**Aim of the exercise:**
Copy the passage from the Navalny news article word for word, beginning with "German doctors say" and ending after "in Navalny's system.".

**Passage for review:**
———
The central building of Charité hospital in Berlin, where doctors say Alexei Navalny's condition has slightly improved. The Russian activist was poisoned, the hospital says.
The central building of Charité hospital in Berlin, where doctors say Alexei Navalny's condition has slightly improved. The Russian activist was poisoned, the hospital says.

Alexei Navalny has been in a medically induced coma and on a ventilator since last week, but the Charité hospital in Berlin says the Russian opposition figure's condition is stable and his life is not in danger.

"While his condition remains serious, there is no immediate danger to his life," the hospital said in a statement released Friday.

"There has been some improvement" in Navalny's condition, it added.

But citing "the severity of the patient's poisoning," the hospital says it's still too soon to know what kind of long-term effects the poison could have on Navalny.

Navalny, 44, has been treated at Charité since Saturday after an emergency medical flight took him from Siberia, where he was apparently poisoned. He is in intensive care.

German doctors say Navalny was poisoned by a cholinesterase inhibitor, meaning it disrupts the body's ability to break down acetylcholine — an important neurotransmitter in the brain and body. That revelation came days after his arrival from Russia, where physicians had claimed there were no traces of poison in Navalny's system.

Some cholinesterase inhibitors are used to treat neurodegenerative disorders such as Alzheimer's disease. But others are used in insecticides and as nerve agents, according to the U.S. Agency for Toxic Substances and Disease Registry. Well-known examples of the nerve agents include sarin, soman and VX — the chemical that is believed to have killed the half brother of North Korean leader Kim Jong Un in 2017.

The German hospital has not said what poison Navalny encountered, saying earlier this week that the "specific substance involved remains unknown."

Navalny fell ill on a commercial flight from Siberia to Moscow, forcing the plane to make an emergency landing. His spokesperson said she saw him drink one thing: a cup of tea at the airport. Over the past decade, he has become one of Russian President Vladimir Putin's most prominent critics. He has also investigated well-placed officials over potential instances of corruption and abuse of office.
———
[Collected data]
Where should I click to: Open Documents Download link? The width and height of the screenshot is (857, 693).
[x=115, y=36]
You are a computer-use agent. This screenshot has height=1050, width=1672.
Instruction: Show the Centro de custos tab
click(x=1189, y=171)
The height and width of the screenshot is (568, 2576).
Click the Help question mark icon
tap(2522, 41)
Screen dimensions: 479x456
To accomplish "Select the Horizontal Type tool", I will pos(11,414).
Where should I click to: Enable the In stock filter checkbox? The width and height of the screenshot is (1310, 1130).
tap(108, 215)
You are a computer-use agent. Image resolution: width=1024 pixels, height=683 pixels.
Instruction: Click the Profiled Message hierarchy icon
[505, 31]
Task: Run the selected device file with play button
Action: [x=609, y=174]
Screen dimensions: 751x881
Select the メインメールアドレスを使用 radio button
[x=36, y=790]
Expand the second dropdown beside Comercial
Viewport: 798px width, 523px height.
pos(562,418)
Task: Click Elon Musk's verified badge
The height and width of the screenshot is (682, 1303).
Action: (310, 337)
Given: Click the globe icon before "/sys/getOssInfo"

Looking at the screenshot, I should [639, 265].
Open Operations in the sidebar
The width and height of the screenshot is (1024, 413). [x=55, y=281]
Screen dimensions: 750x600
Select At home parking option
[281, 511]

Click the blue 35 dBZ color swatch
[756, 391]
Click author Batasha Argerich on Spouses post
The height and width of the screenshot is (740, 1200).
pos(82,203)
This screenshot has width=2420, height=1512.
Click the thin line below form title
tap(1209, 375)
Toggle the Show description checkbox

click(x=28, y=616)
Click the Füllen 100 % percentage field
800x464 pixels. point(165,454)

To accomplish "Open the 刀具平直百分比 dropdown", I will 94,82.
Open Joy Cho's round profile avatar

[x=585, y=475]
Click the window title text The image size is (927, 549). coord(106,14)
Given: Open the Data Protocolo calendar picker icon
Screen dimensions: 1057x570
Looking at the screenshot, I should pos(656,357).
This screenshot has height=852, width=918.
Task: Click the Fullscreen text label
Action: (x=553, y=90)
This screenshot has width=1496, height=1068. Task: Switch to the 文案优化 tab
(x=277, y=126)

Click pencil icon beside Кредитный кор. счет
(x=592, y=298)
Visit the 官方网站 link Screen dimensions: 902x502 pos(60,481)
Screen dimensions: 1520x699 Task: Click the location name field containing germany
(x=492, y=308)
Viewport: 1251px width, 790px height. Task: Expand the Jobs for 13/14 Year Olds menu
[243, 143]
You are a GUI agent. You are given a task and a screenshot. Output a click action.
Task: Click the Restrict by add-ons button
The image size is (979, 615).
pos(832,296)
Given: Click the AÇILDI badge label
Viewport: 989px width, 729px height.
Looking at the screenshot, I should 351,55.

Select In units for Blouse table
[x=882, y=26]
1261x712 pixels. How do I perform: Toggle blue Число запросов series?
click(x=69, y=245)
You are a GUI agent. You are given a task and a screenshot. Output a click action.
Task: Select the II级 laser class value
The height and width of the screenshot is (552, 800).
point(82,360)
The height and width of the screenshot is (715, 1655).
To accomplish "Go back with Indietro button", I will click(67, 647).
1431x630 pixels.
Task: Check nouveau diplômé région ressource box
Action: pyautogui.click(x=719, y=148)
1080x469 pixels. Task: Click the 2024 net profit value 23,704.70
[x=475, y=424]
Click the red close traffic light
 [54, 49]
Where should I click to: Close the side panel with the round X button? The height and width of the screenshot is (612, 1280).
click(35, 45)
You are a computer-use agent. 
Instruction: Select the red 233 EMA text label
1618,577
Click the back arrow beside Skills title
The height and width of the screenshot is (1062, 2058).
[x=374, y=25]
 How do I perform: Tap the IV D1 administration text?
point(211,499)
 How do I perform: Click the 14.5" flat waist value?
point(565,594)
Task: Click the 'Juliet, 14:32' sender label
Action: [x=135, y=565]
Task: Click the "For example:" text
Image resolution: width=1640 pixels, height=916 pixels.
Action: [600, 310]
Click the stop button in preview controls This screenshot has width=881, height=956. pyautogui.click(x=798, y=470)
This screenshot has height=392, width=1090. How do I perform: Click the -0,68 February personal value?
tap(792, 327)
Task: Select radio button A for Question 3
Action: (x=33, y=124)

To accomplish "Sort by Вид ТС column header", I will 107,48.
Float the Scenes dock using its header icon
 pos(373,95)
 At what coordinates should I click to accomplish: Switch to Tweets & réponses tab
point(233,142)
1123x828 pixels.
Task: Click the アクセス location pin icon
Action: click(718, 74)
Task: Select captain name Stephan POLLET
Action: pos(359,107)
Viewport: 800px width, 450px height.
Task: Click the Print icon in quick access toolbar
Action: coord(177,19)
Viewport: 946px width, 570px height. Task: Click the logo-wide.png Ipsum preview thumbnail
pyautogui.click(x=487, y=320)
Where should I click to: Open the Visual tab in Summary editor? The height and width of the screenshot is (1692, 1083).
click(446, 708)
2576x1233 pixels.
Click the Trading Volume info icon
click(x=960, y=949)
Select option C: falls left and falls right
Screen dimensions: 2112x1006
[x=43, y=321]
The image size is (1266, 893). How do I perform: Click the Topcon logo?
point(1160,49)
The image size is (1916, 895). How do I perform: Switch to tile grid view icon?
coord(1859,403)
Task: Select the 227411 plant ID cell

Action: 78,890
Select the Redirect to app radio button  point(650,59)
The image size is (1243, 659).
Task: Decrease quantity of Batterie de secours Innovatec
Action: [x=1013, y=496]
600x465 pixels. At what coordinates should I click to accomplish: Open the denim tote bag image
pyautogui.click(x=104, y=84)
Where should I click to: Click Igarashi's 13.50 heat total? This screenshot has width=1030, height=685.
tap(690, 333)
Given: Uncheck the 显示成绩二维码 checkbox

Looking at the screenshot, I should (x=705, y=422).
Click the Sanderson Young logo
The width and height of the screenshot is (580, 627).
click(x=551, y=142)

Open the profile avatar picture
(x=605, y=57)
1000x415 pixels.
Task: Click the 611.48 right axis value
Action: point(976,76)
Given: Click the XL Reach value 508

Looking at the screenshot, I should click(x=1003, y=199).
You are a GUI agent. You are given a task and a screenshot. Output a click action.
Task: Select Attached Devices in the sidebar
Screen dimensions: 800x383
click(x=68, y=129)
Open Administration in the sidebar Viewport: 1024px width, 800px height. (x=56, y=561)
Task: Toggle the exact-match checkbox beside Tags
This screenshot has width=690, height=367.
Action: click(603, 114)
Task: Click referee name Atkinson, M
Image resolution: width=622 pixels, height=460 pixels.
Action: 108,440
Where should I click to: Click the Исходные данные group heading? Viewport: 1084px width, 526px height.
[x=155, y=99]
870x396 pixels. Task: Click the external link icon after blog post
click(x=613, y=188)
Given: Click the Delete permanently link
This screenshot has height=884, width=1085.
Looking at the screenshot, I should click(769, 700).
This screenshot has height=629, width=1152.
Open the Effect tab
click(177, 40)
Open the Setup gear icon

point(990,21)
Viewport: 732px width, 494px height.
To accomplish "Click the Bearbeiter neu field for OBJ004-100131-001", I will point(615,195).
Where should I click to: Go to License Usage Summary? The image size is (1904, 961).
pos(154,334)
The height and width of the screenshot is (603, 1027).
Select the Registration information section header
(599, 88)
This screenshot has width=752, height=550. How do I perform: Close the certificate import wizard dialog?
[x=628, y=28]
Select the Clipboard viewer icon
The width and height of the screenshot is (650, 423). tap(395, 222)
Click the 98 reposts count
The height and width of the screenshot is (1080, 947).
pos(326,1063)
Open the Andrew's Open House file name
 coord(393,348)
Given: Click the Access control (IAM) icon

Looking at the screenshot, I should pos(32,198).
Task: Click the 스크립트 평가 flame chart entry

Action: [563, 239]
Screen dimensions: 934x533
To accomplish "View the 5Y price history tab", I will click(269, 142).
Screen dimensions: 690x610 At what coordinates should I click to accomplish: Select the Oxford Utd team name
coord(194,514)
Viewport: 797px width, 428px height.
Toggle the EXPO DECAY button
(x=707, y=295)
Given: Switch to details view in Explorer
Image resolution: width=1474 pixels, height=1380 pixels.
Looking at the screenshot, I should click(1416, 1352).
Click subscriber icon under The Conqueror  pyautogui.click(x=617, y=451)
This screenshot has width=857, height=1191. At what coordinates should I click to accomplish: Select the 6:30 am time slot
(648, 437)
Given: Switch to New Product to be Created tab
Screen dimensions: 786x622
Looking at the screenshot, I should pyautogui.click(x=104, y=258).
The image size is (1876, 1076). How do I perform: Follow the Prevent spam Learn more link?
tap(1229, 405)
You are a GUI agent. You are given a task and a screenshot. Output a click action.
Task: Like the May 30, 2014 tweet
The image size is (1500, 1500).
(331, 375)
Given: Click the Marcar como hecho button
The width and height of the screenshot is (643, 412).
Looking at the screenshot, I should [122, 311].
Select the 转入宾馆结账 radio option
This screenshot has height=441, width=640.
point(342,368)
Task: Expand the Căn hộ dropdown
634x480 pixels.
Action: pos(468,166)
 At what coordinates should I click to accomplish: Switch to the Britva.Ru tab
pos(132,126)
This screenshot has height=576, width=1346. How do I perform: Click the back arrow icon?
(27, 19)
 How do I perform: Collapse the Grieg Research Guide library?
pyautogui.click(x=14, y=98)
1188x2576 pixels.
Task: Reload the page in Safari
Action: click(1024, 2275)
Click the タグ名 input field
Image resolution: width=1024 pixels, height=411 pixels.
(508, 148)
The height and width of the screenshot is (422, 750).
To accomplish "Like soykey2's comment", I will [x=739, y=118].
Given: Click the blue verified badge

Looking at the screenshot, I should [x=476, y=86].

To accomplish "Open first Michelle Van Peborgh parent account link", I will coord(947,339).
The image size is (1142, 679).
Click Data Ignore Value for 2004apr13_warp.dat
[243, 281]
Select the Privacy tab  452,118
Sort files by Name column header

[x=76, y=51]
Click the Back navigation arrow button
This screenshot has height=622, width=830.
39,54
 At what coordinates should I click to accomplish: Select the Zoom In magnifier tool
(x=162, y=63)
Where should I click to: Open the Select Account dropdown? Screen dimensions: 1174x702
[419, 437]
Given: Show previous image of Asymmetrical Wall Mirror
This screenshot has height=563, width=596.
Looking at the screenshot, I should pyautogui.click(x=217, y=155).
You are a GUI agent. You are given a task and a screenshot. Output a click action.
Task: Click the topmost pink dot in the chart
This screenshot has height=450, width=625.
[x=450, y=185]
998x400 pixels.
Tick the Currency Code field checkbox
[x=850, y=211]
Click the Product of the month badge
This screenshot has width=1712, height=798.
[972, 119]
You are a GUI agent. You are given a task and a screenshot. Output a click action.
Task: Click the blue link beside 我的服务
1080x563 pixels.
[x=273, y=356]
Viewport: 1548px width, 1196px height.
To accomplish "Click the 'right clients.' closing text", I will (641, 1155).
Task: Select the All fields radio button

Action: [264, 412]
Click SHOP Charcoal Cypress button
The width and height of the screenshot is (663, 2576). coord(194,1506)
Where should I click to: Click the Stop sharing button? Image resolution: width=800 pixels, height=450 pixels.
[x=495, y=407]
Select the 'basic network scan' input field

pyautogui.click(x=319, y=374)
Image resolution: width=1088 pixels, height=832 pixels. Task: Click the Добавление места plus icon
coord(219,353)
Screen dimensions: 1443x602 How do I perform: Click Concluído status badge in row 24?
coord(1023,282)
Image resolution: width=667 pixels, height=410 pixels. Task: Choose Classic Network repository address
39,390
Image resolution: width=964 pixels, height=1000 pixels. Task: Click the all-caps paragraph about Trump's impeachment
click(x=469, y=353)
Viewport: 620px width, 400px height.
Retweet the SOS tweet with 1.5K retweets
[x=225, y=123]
———
**Solution to the problem:**
German doctors say Navalny was poisoned by a cholinesterase inhibitor, meaning it disrupts the body's ability to break down acetylcholine — an important neurotransmitter in the brain and body. That revelation came days after his arrival from Russia, where physicians had claimed there were no traces of poison in Navalny's system.